Text provided »
During the height of the COVID-19 pandemic, the idea of “resilience” gained more attention. Your resilience as a health care provider was certainly tested—and hopefully strengthened—and new challenges will arise to test our resilience again and provide opportunities to learn more about ourselves and each other.
What about the resilience of your patients, especially older adults with dementia? Resilience in older adults is described as the ability to achieve, retain, or regain a level of physical or emotional health after illness or loss. Consider all of the difficult life events that many (if not most) of your older patients have experienced…deaths of loved ones, loss of jobs, physical injuries and decline, wars, natural disasters, financial hardships and many others. Older adults, by virtue of surviving through decades of these life experiences, tend to be resilient.
Although they may not have been successfully resilient in all of these experiences, they have accrued some positive experiences in which they were resilient and motivated. When working with older adults who can benefit from physical resilience after an injury or illness, it’s helpful to explore their prior challenges and learn how they got through them. Then you can help establish and reinforce these strengths that suggest resilience and motivation.

Work instructions »
[a] List the difficult life events that the passage on resilience in older adults names as experiences many older patients have been through.
[b] Write the next part of the passage on resilience in older adults, picking up after its last sentence.

Material provided »
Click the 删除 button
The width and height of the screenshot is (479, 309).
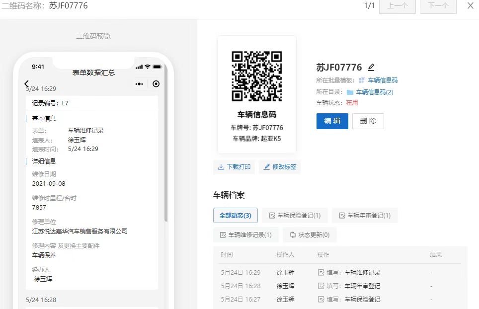point(368,121)
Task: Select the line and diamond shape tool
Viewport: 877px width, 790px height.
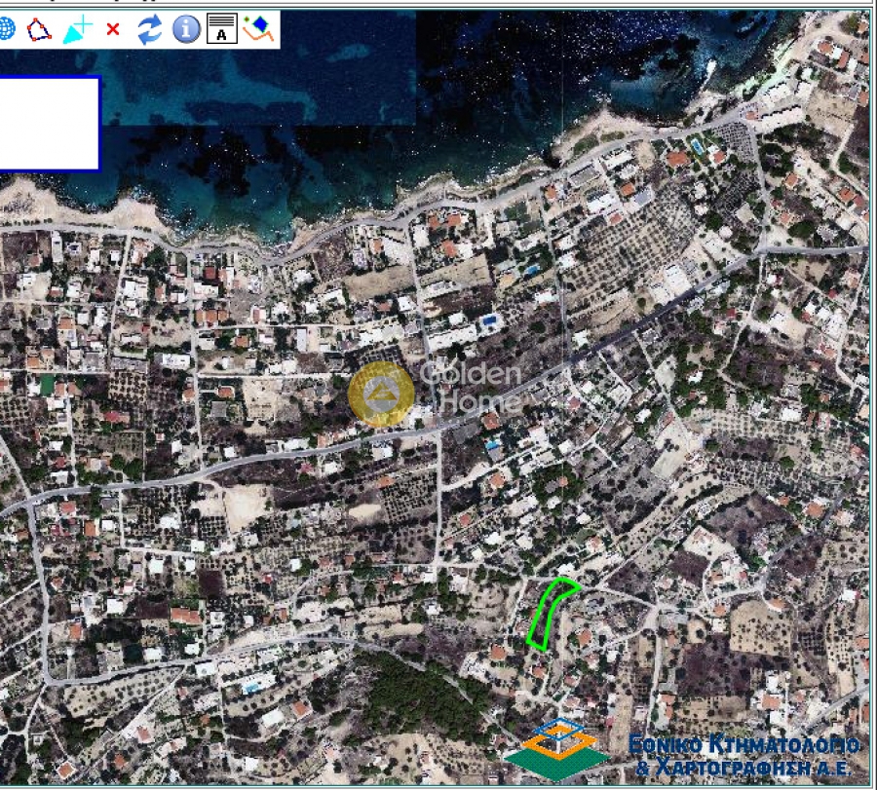Action: click(x=258, y=30)

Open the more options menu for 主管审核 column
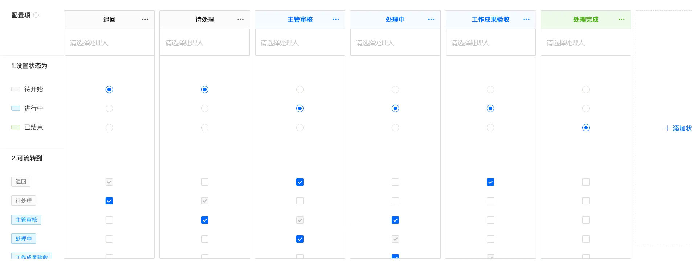[336, 20]

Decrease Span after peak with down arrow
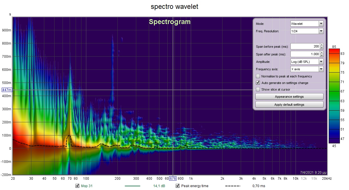[x=322, y=55]
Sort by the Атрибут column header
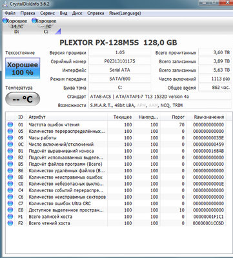 pos(67,117)
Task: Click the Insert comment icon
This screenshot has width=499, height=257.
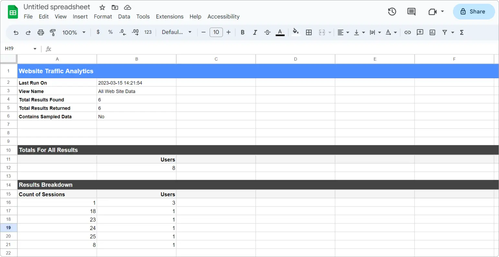Action: [x=420, y=32]
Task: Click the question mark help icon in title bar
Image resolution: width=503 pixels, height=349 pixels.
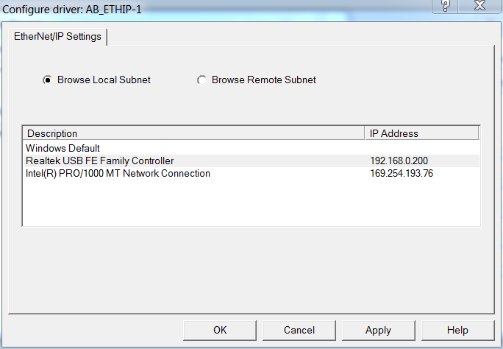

Expected results »
[a]
- deaths of loved ones
- loss of jobs
- physical injuries and decline
- wars
- natural disasters
- financial hardships

[b]
For example, “When you had hip surgery 5 years ago, you got through that and were able to do more things with your grandchildren, so let’s keep moving now while you’re here recovering from your knee surgery”.
Or, “You said that it helped to look forward to going walking with your friends again while you were going through those tough chemo treatments a few years ago. Let’s list some activities you can look forward to doing after you leave the hospital this time, and work together to keep moving so you stay strong.”
Have a great week and Happy Labor Day!